Practice in the horse allows for practicing full range of motion, in the ideal phase, which can be translated into other scenarios, stances, or situations.  The practice of the blocks, strikes, or punches in the horse allows us to isolate the double factor, opposing forces, and numerous other principles (everything from pinpointing, to fitting, to settling, etc.)

Practice them  in all ways and stances.  After all, they may be strikes or breaks at some point.  You may not have the luxury of knowing the "fight is on" and have to respond immediately and intuitively.

"Do not think dishonestly"
"The Way is in Traning"
"Become acquainted with every Art"
"Pay attention even to little things"

Apply this to your Kenpo.  You are never wasting time when doing basics, so why begrudge  doing them in several stances or scenarios ... INCLUDING Long form 1.


----------



## Kenpo Yahoo (Aug 11, 2003)

> RMR:
> In the first place, I see you're still skipping over the point about the block's "sweeping," out an area, as well as the point about hooking or roundhouse strikes.



Perhaps you can follow me around the Clock.  You are in a RNB with your feet on either side of the 12:00-6:00 line.  You are facing 12.  The inward hammerfist, for the purpose of this example, begins up by the right ear (approx 1:30 ).  The inward block then sweeps through and across to 10:30 or 10:00.  This is certainly more than enough of an arc to cover any attacks from an opponent in front of you.  To continue through as you suggest, to the left shoulder, has your hand sweep to 8:30 or even 8:00 which essentially has you moving away from the incoming strike.   



> Or please look at, "Infinite Insights," vol. 3, pages 48-9, where Frank Trejo is demonstrating inward blocks in several different stances...elbow at midline, fist to opposite shoulder...or is he doing them wrong?



While I don't have a copy handy, it's been my experience that in most cases movements and positions are exaggerated for the benefit of the reader/viewer.  Also it should be noted whether or not Mr.
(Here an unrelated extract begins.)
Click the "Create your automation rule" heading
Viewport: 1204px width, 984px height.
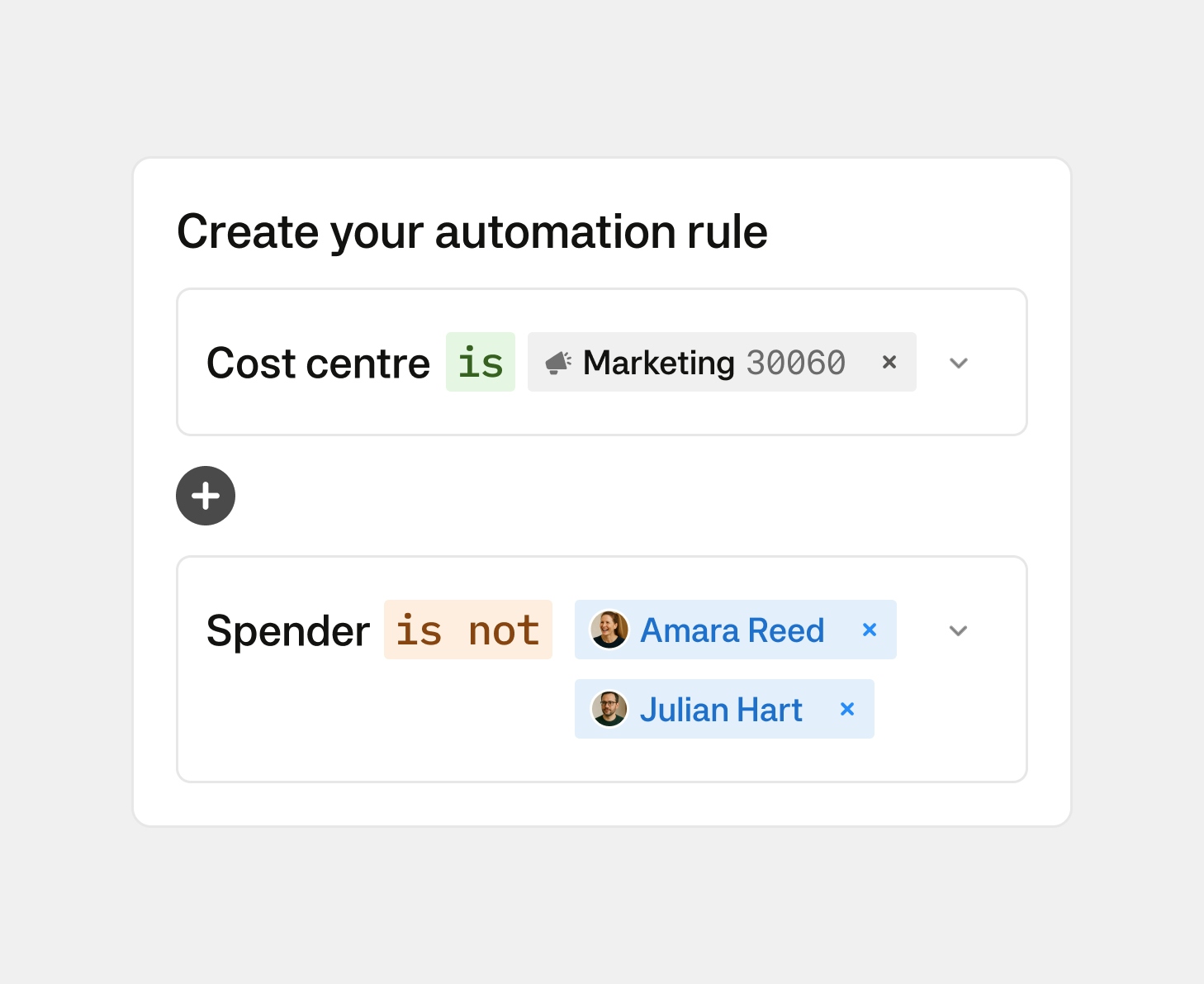[x=472, y=231]
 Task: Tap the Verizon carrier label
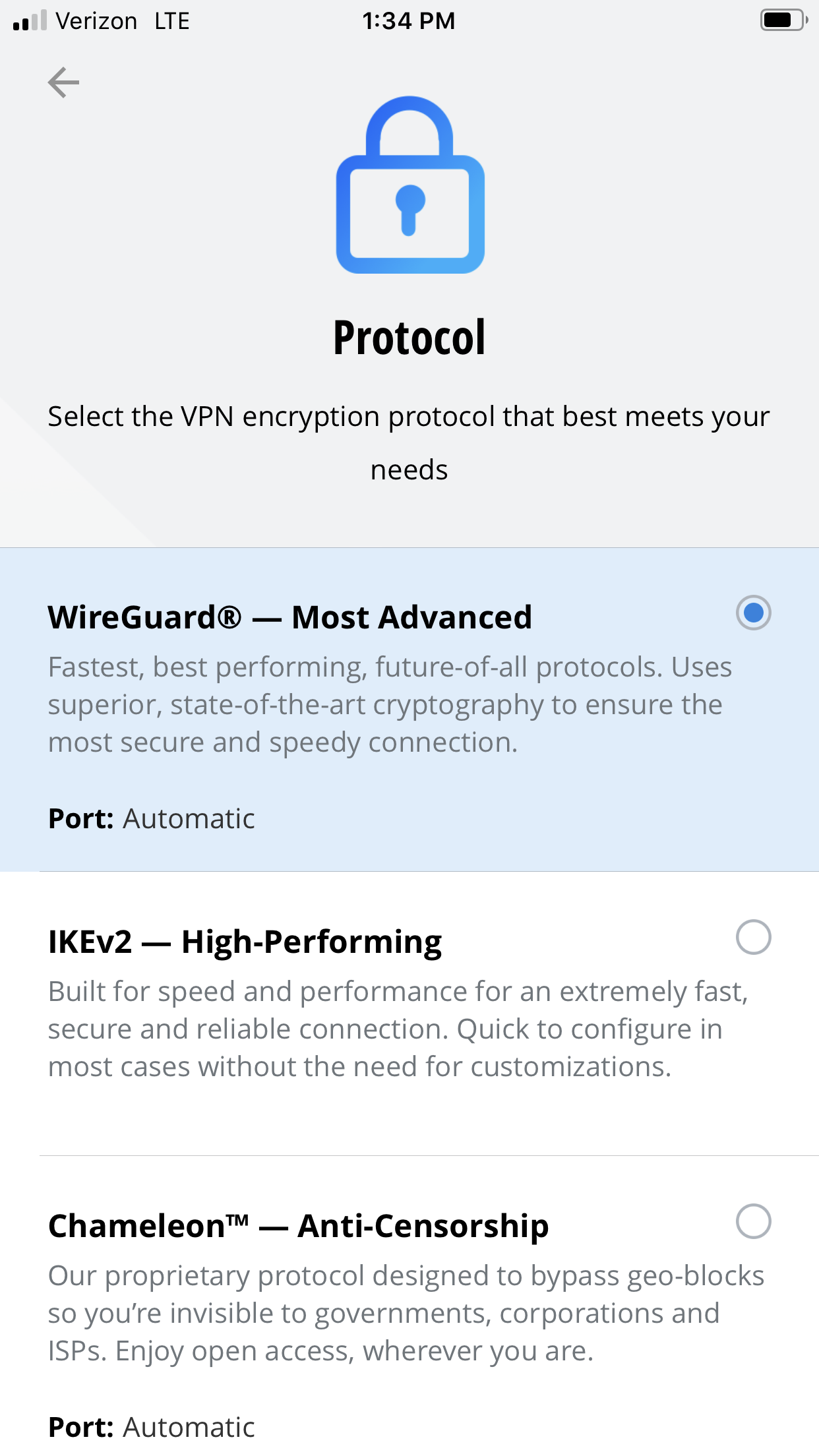[96, 21]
Trejo is demonstrating the basics of the Star Block that would be taught to a beginner (white, yellow, orange belt).  The Infinite Insights were written as a primer to the concepts and ideas of kenpo and were not meant to be exhaustive, were they not?  

In a tech like Taming the mace in which you are up against a wall I simply parry the attack past my center line (which is just to the right of my nose not my shoulder) where I then trap and collapse with the right hand.  There is no need to parry or block all the way to the right shoulder, this is unnecessary travel time and bad mechanics.  To do so will slow you down, increase the radius of your circles, which subsequently decreases the efficiency of your kenpo.  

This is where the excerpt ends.